- TEXTE:
%%
Découverte de la maison saccagée, des radiateurs arrachés ou disparus, des immondices et des dégâts des eaux à tous les étages. Frais de nettoyage puis de remise en état à prévoir. Niveaux de stress maximum tout au long des étapes, vie de famille détériorée, vie professionnelle altérée… voici venu le temps de la reconstruction, tant physique que morale. Bilan : Quatre ans de cauchemars, environ 100.000 € de perte, et une idée de la nature humaine et de la Justice française peu glorifiante.

Je n’avais qu’à pas être un sale propriétaire !

Les conseils

1) Ne louez pas. C’est tout ! La France s’en émeut ? Qu’elle change son approche de la protection des escrocs en tout genre et de ceux qui usent et abusent des facilités et largesses accordées par l’Etat et la Justice. Qu’elle rééquilibre le pouvoir entre propriétaire et locataire de manière plus équitable. Vendez ou gardez vide.
%%
- À FAIRE:
1/ D'après le texte, à combien s'élève environ la perte ?
2/ Recopiez le passage du texte qui commence par « Découverte de la » et se termine par « ou gardez vide. », en remplaçant « radiateurs » par « meubles ».

- DONNÉES:
%%
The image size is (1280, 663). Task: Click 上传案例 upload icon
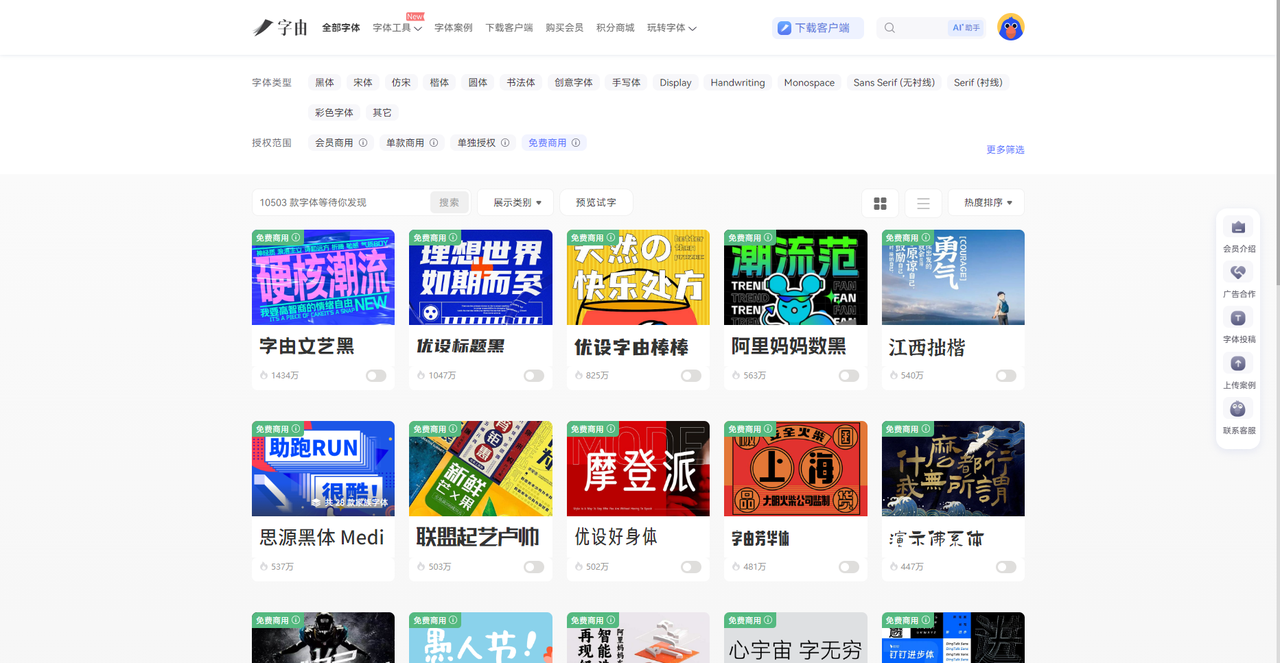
%%
- CORRIGÉS:
1/ Environ 100.000 €.

2/
Découverte de la maison saccagée, des meubles arrachés ou disparus, des immondices et des dégâts des eaux à tous les étages. Frais de nettoyage puis de remise en état à prévoir. Niveaux de stress maximum tout au long des étapes, vie de famille détériorée, vie professionnelle altérée… voici venu le temps de la reconstruction, tant physique que morale. Bilan : Quatre ans de cauchemars, environ 100.000 € de perte, et une idée de la nature humaine et de la Justice française peu glorifiante.

Je n’avais qu’à pas être un sale propriétaire !

Les conseils

1) Ne louez pas. C’est tout ! La France s’en émeut ? Qu’elle change son approche de la protection des escrocs en tout genre et de ceux qui usent et abusent des facilités et largesses accordées par l’Etat et la Justice. Qu’elle rééquilibre le pouvoir entre propriétaire et locataire de manière plus équitable. Vendez ou gardez vide.